* WHAT YOU ARE ASKED TO DO: Copy the material below verbatim, starting at the line containing "Where should I click to: Click the buy" and ending at the line containing "click(923, 168)". Leave the pictures out of your copy.
LISTED ENTRIES start
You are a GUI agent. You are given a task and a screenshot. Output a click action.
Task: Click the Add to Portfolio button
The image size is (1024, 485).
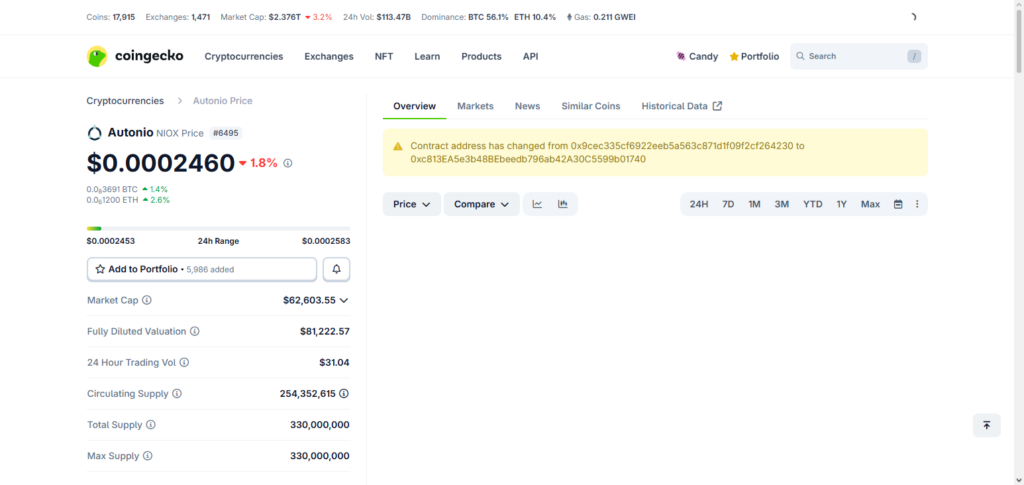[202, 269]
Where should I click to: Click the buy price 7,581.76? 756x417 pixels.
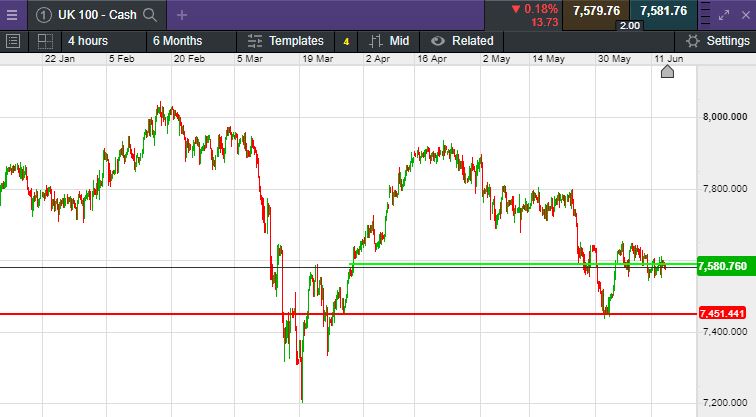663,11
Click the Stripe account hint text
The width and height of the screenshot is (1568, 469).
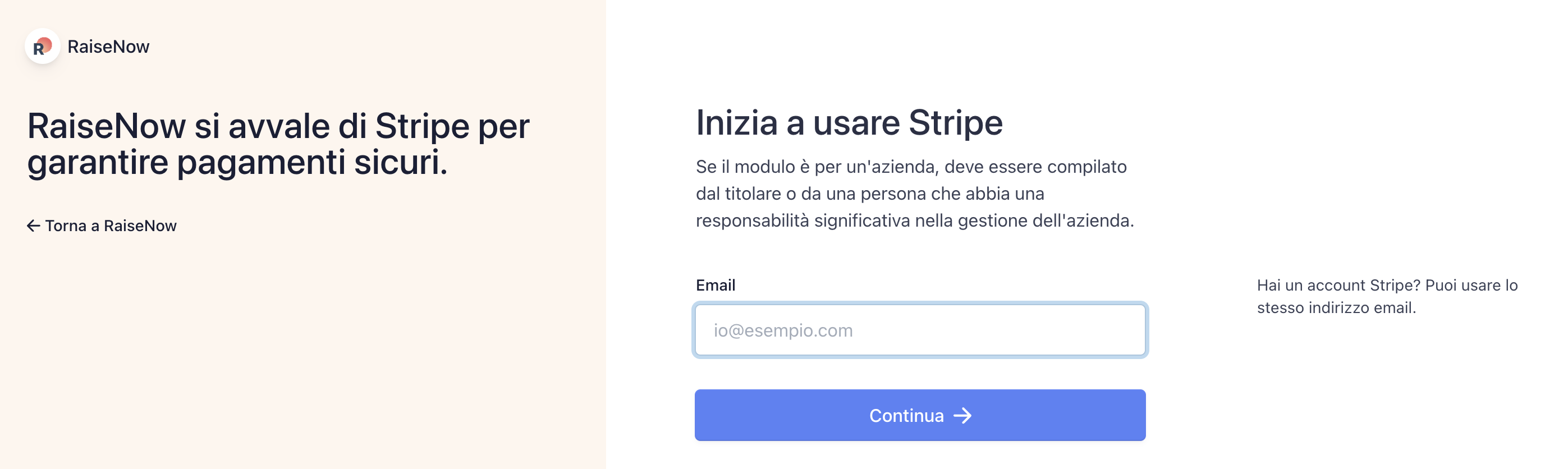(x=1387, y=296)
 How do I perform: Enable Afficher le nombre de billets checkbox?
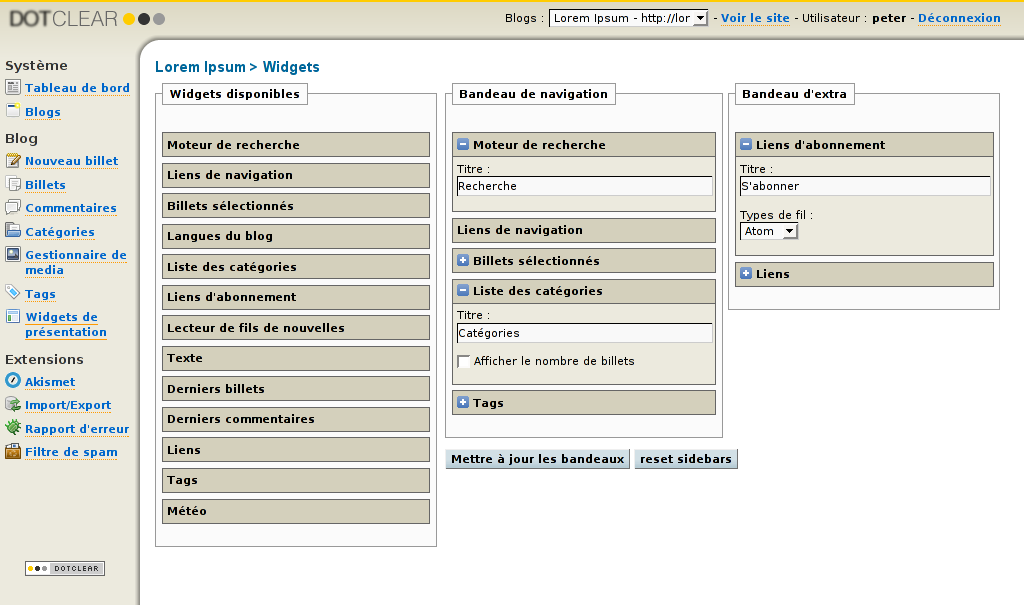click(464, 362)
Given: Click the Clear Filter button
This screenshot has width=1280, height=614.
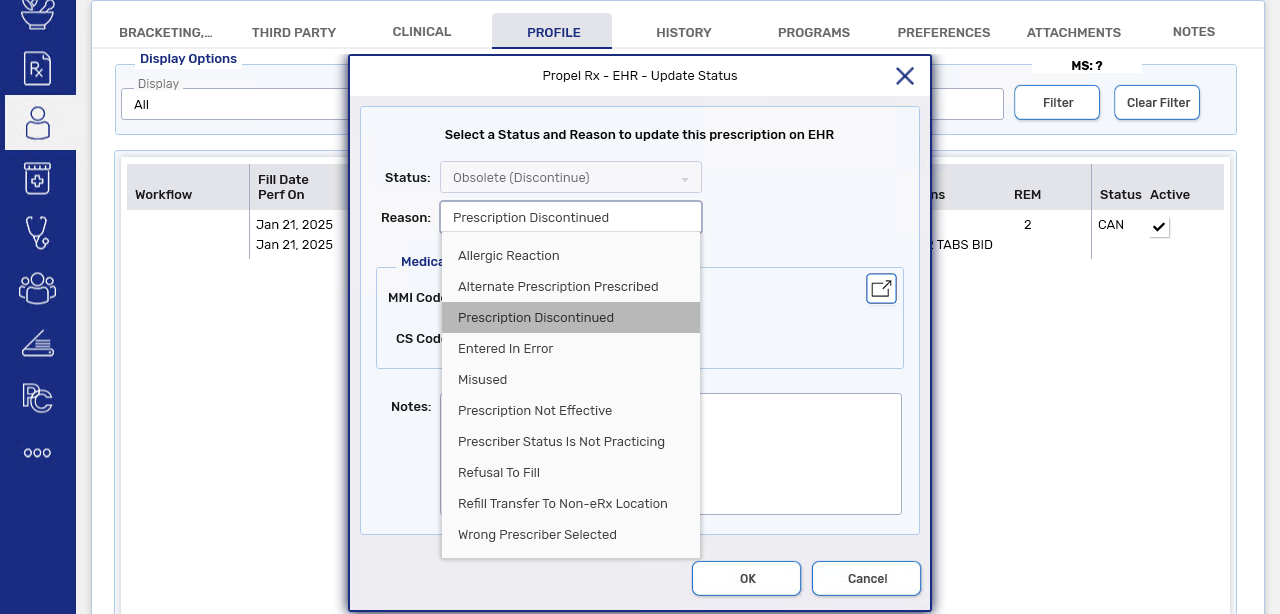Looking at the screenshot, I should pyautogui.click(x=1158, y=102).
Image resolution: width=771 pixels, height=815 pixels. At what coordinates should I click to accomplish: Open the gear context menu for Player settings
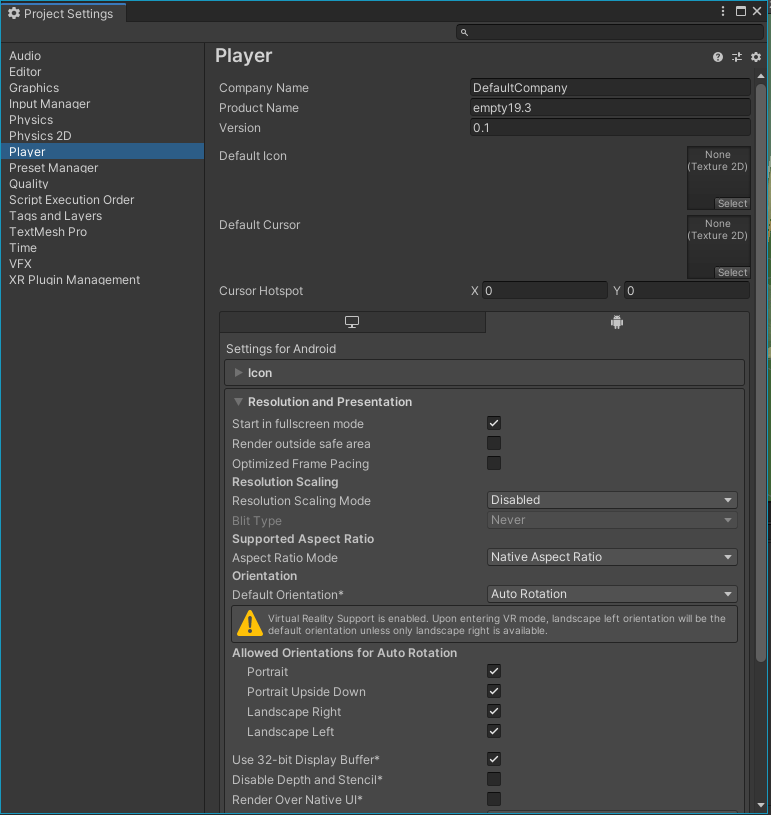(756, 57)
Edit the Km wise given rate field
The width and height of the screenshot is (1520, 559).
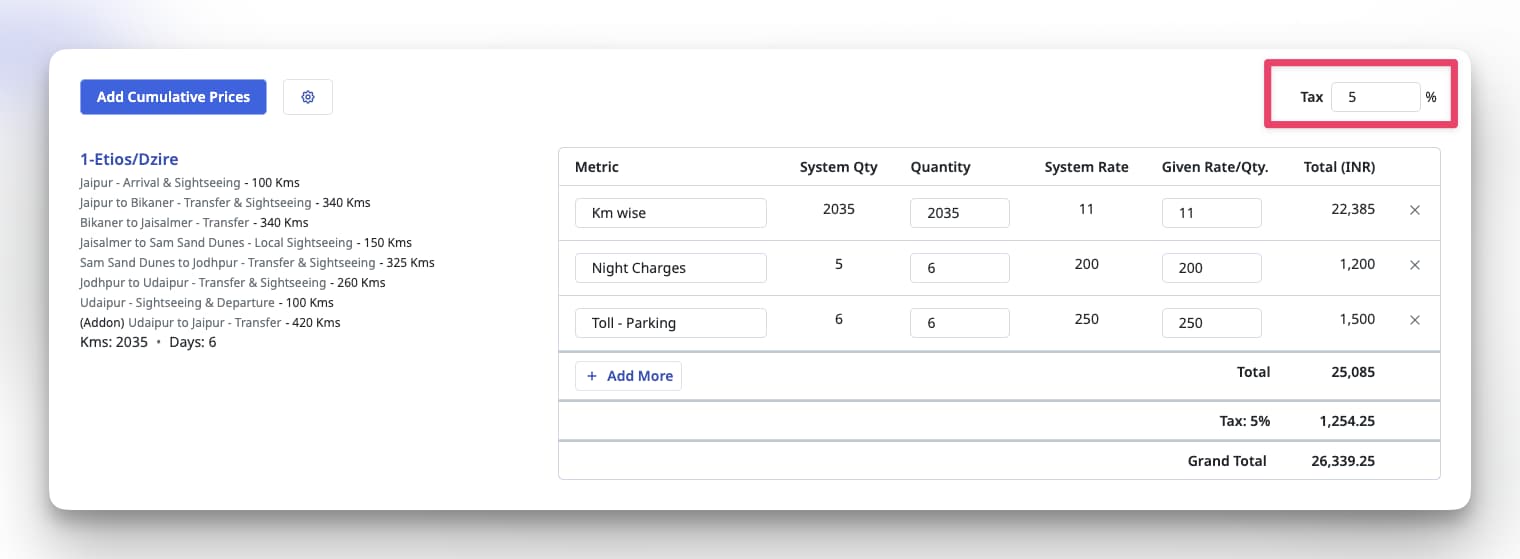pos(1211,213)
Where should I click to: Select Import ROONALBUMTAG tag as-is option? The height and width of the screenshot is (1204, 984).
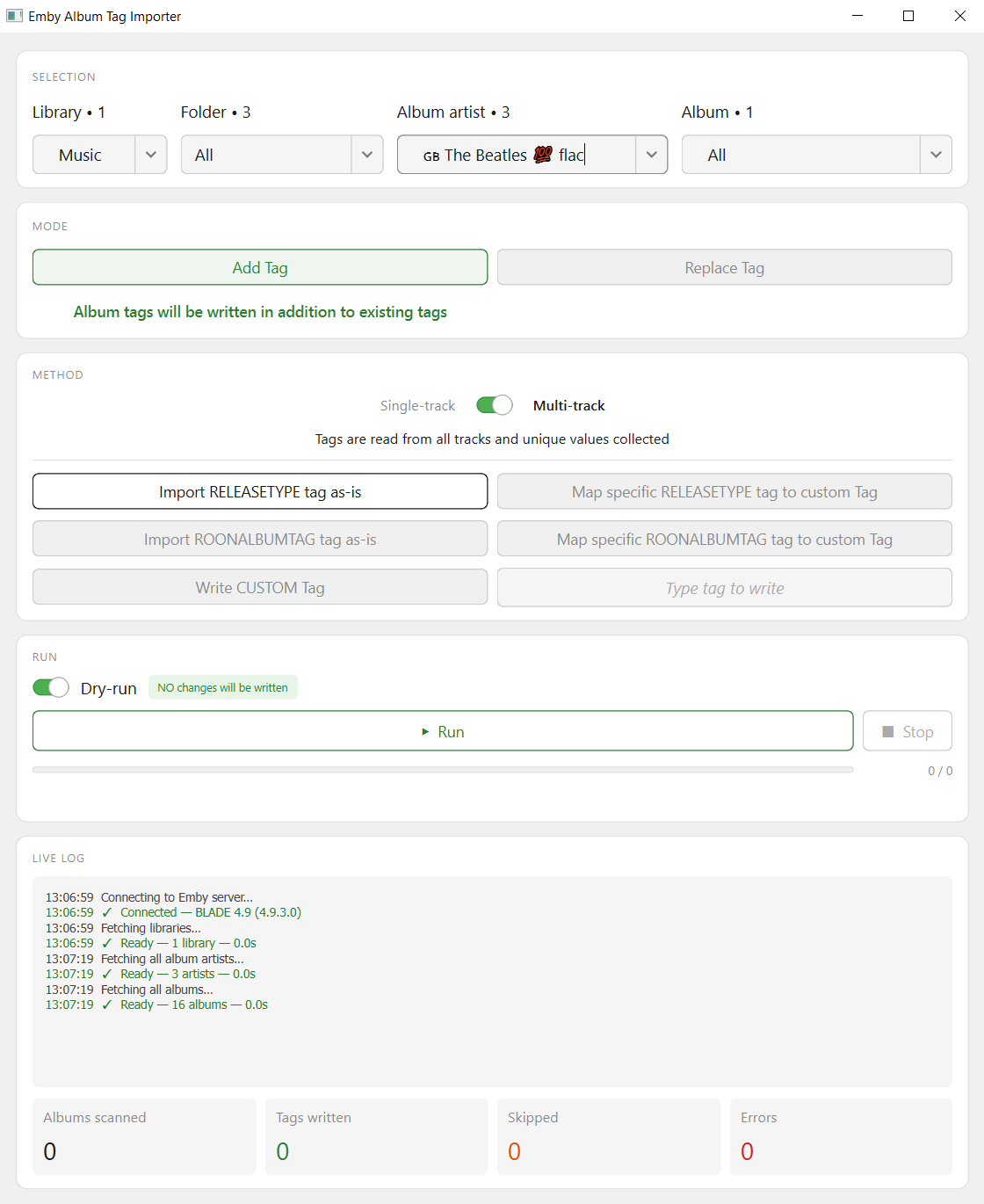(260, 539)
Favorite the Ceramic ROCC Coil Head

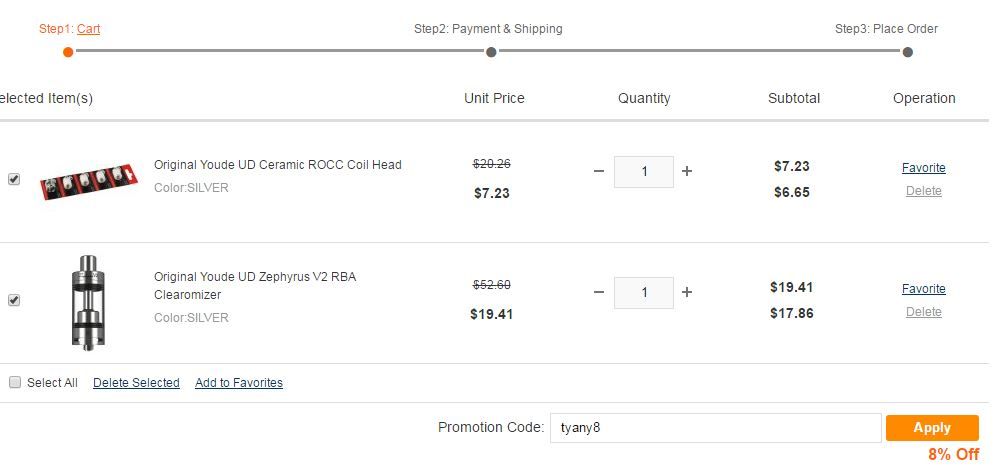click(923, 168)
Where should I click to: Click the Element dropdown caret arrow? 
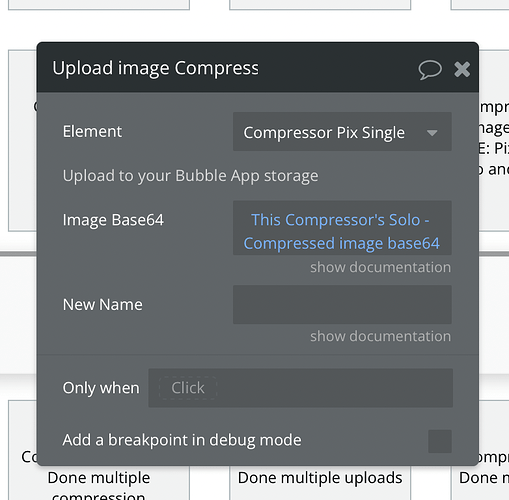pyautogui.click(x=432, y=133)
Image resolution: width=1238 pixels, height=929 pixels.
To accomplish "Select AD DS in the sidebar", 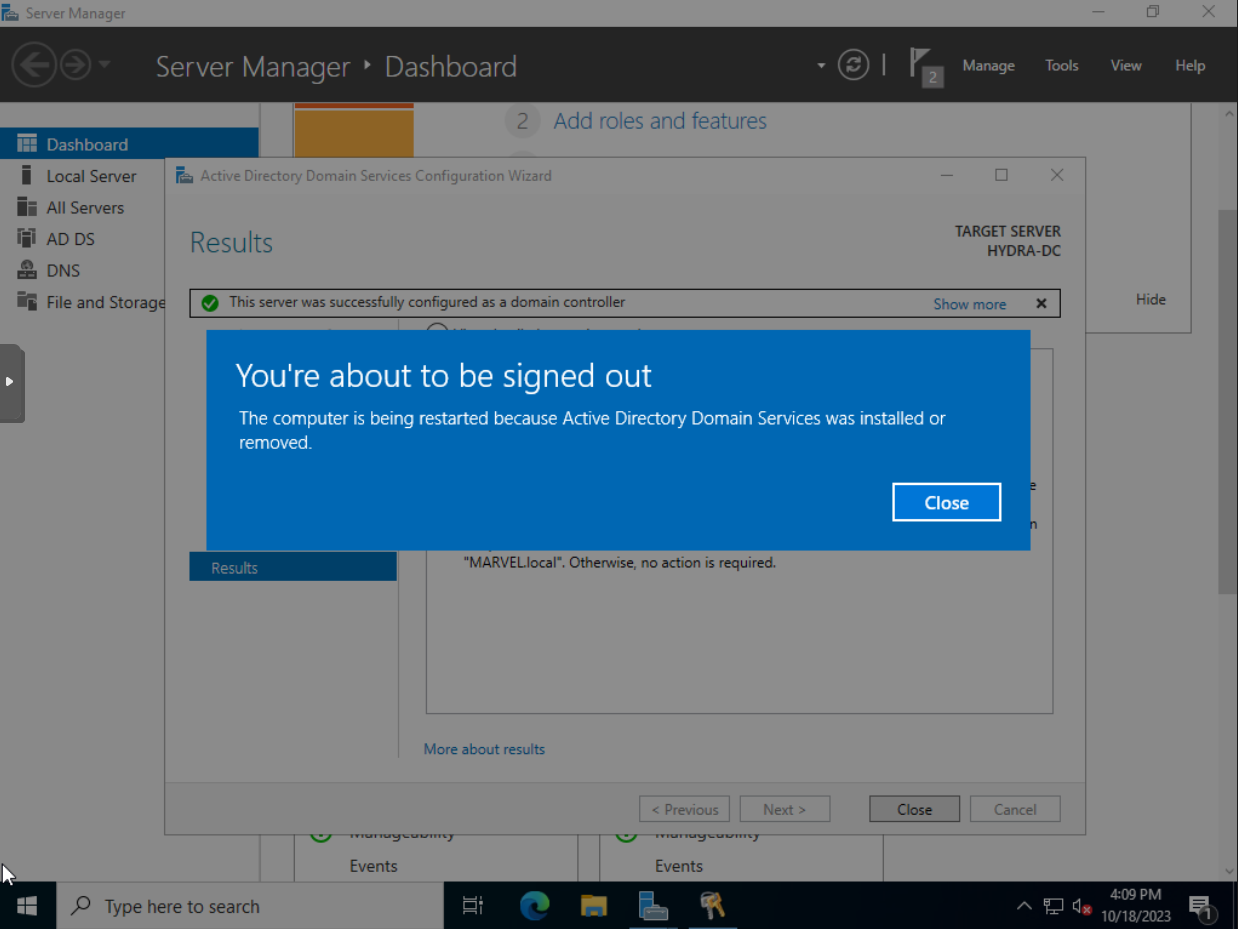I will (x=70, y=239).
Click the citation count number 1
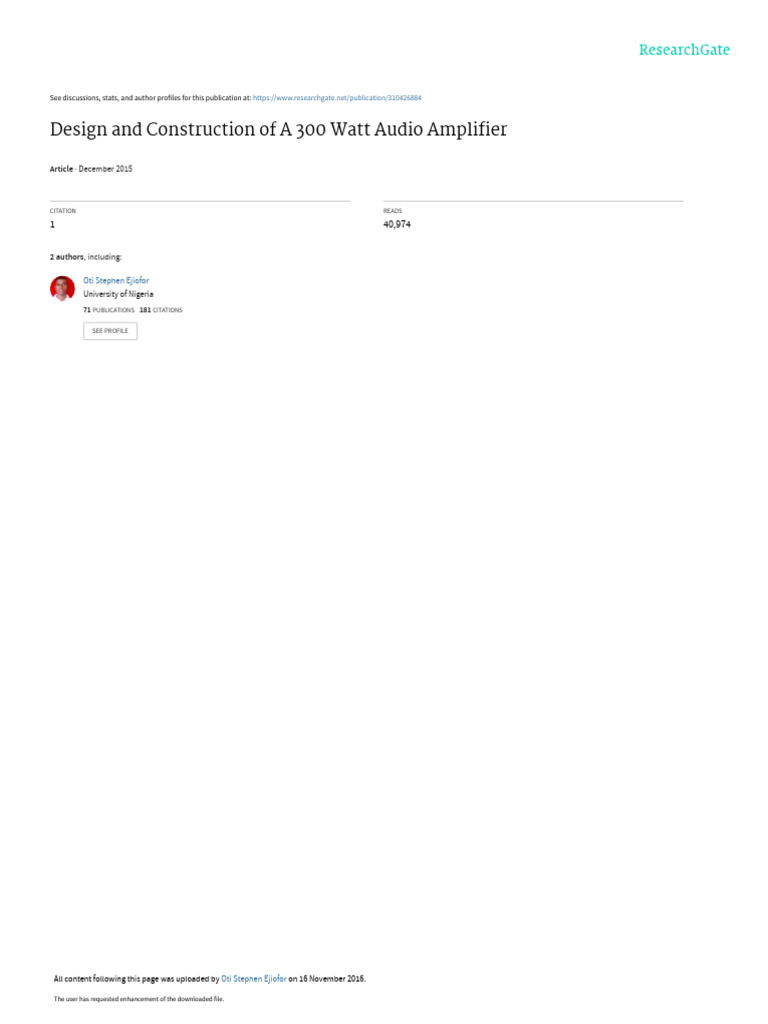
LISTED ENTRIES end
* EXERCISE RESPONSE:
Where should I click to: Click the buy price 7,581.76? 756x417 pixels.
663,11
Click the Stripe account hint text
The width and height of the screenshot is (1568, 469).
(x=1387, y=296)
 How do I perform: Enable Afficher le nombre de billets checkbox?
click(464, 362)
Given: Click the Clear Filter button
This screenshot has width=1280, height=614.
Looking at the screenshot, I should pyautogui.click(x=1158, y=102).
Image resolution: width=771 pixels, height=815 pixels. At what coordinates should I click to accomplish: Open the gear context menu for Player settings
(756, 57)
Edit the Km wise given rate field
The width and height of the screenshot is (1520, 559).
pos(1211,213)
Where should I click to: Select Import ROONALBUMTAG tag as-is option? The height and width of the screenshot is (1204, 984).
(260, 539)
Favorite the Ceramic ROCC Coil Head

click(923, 168)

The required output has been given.